### STATED PROBLEM
Copy each of the following records word for word, with nothing changed.

________________________________________

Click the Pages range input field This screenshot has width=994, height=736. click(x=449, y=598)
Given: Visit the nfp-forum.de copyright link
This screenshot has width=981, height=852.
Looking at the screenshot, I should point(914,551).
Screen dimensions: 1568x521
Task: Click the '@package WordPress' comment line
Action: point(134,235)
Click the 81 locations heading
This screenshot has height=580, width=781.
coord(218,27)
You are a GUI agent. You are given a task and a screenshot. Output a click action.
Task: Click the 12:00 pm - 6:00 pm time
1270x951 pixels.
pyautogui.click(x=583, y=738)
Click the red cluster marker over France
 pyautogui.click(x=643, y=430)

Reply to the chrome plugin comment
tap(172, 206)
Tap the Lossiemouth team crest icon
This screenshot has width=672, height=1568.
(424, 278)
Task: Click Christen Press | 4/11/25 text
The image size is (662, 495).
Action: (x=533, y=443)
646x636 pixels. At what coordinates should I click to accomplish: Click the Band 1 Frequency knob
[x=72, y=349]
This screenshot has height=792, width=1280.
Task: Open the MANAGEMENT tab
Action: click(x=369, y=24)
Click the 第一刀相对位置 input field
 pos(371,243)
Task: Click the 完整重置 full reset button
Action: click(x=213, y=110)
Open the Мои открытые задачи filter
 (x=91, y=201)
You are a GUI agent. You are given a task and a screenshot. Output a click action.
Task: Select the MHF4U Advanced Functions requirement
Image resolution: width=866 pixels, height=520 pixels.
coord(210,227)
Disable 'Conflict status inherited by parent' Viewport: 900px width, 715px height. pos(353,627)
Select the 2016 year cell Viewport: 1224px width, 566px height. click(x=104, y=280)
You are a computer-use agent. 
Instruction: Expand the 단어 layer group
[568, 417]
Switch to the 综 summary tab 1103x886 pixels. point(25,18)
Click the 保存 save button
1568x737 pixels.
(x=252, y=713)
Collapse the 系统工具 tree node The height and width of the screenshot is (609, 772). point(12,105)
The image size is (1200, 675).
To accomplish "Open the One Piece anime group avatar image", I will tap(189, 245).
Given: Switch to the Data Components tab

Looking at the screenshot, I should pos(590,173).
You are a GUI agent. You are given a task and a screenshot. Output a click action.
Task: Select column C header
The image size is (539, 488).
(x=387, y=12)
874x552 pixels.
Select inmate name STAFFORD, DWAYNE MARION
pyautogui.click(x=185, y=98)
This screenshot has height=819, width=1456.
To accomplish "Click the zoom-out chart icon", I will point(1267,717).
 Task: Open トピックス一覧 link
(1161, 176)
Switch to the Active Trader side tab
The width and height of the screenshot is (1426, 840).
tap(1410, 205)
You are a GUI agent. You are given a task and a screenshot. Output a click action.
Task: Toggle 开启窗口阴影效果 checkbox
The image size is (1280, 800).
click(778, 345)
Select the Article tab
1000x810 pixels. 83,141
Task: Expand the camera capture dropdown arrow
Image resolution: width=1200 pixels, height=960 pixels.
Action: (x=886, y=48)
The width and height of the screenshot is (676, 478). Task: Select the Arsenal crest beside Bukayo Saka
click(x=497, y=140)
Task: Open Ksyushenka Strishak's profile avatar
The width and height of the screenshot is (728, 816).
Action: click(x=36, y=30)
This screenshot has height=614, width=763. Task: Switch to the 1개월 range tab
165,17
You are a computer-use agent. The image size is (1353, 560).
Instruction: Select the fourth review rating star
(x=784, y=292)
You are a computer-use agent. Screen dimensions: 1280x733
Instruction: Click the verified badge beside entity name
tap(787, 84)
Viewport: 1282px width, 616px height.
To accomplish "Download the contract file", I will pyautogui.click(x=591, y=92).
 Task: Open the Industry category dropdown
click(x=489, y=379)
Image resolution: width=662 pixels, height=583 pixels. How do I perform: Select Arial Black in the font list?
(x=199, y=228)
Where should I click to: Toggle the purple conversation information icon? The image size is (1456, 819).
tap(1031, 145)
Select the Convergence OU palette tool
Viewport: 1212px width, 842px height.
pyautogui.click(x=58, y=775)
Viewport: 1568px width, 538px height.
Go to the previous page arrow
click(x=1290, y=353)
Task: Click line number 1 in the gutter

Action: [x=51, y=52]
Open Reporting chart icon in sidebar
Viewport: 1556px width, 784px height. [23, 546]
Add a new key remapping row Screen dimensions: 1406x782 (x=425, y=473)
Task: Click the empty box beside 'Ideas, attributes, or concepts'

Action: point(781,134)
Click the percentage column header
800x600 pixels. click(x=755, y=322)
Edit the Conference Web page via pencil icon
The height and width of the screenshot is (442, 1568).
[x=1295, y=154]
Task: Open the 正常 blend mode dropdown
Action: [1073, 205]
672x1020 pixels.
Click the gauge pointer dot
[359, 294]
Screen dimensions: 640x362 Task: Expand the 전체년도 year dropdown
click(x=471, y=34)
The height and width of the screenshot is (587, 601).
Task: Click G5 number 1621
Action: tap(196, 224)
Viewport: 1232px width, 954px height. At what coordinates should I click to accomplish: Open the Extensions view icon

________________________________________

### RESPONSE TO THIS EXERCISE
Click the Pages range input field This screenshot has width=994, height=736. click(x=449, y=598)
Given: Visit the nfp-forum.de copyright link
This screenshot has width=981, height=852.
Looking at the screenshot, I should point(914,551).
Screen dimensions: 1568x521
Task: Click the '@package WordPress' comment line
Action: point(134,235)
Click the 81 locations heading
This screenshot has height=580, width=781.
coord(218,27)
You are a GUI agent. You are given a task and a screenshot. Output a click action.
Task: Click the 12:00 pm - 6:00 pm time
1270x951 pixels.
pyautogui.click(x=583, y=738)
Click the red cluster marker over France
 pyautogui.click(x=643, y=430)

Reply to the chrome plugin comment
tap(172, 206)
Tap the Lossiemouth team crest icon
This screenshot has width=672, height=1568.
(424, 278)
Task: Click Christen Press | 4/11/25 text
The image size is (662, 495).
Action: (x=533, y=443)
646x636 pixels. At what coordinates should I click to accomplish: Click the Band 1 Frequency knob
[x=72, y=349]
This screenshot has height=792, width=1280.
Task: Open the MANAGEMENT tab
Action: click(x=369, y=24)
Click the 第一刀相对位置 input field
 pos(371,243)
Task: Click the 完整重置 full reset button
Action: click(x=213, y=110)
Open the Мои открытые задачи filter
 (x=91, y=201)
You are a GUI agent. You are given a task and a screenshot. Output a click action.
Task: Select the MHF4U Advanced Functions requirement
Image resolution: width=866 pixels, height=520 pixels.
coord(210,227)
Disable 'Conflict status inherited by parent' Viewport: 900px width, 715px height. pos(353,627)
Select the 2016 year cell Viewport: 1224px width, 566px height. click(x=104, y=280)
You are a computer-use agent. 
Instruction: Expand the 단어 layer group
[568, 417]
Switch to the 综 summary tab 1103x886 pixels. point(25,18)
Click the 保存 save button
1568x737 pixels.
(x=252, y=713)
Collapse the 系统工具 tree node The height and width of the screenshot is (609, 772). point(12,105)
The image size is (1200, 675).
To accomplish "Open the One Piece anime group avatar image", I will tap(189, 245).
Given: Switch to the Data Components tab

Looking at the screenshot, I should pos(590,173).
You are a GUI agent. You are given a task and a screenshot. Output a click action.
Task: Select column C header
The image size is (539, 488).
(x=387, y=12)
874x552 pixels.
Select inmate name STAFFORD, DWAYNE MARION
pyautogui.click(x=185, y=98)
This screenshot has height=819, width=1456.
To accomplish "Click the zoom-out chart icon", I will point(1267,717).
 Task: Open トピックス一覧 link
(1161, 176)
Switch to the Active Trader side tab
The width and height of the screenshot is (1426, 840).
tap(1410, 205)
You are a GUI agent. You are given a task and a screenshot. Output a click action.
Task: Toggle 开启窗口阴影效果 checkbox
The image size is (1280, 800).
click(778, 345)
Select the Article tab
1000x810 pixels. 83,141
Task: Expand the camera capture dropdown arrow
Image resolution: width=1200 pixels, height=960 pixels.
Action: (x=886, y=48)
The width and height of the screenshot is (676, 478). Task: Select the Arsenal crest beside Bukayo Saka
click(x=497, y=140)
Task: Open Ksyushenka Strishak's profile avatar
The width and height of the screenshot is (728, 816).
Action: click(x=36, y=30)
This screenshot has height=614, width=763. Task: Switch to the 1개월 range tab
165,17
You are a computer-use agent. The image size is (1353, 560).
Instruction: Select the fourth review rating star
(x=784, y=292)
You are a computer-use agent. Screen dimensions: 1280x733
Instruction: Click the verified badge beside entity name
tap(787, 84)
Viewport: 1282px width, 616px height.
To accomplish "Download the contract file", I will pyautogui.click(x=591, y=92).
 Task: Open the Industry category dropdown
click(x=489, y=379)
Image resolution: width=662 pixels, height=583 pixels. How do I perform: Select Arial Black in the font list?
(x=199, y=228)
Where should I click to: Toggle the purple conversation information icon? The image size is (1456, 819).
tap(1031, 145)
Select the Convergence OU palette tool
Viewport: 1212px width, 842px height.
pyautogui.click(x=58, y=775)
Viewport: 1568px width, 538px height.
Go to the previous page arrow
click(x=1290, y=353)
Task: Click line number 1 in the gutter

Action: [x=51, y=52]
Open Reporting chart icon in sidebar
Viewport: 1556px width, 784px height. [23, 546]
Add a new key remapping row Screen dimensions: 1406x782 (x=425, y=473)
Task: Click the empty box beside 'Ideas, attributes, or concepts'

Action: point(781,134)
Click the percentage column header
800x600 pixels. click(x=755, y=322)
Edit the Conference Web page via pencil icon
The height and width of the screenshot is (442, 1568).
[x=1295, y=154]
Task: Open the 正常 blend mode dropdown
Action: [1073, 205]
672x1020 pixels.
Click the gauge pointer dot
[359, 294]
Screen dimensions: 640x362 Task: Expand the 전체년도 year dropdown
click(x=471, y=34)
The height and width of the screenshot is (587, 601).
Task: Click G5 number 1621
Action: tap(196, 224)
Viewport: 1232px width, 954px height. At what coordinates should I click to accomplish: Open the Extensions view icon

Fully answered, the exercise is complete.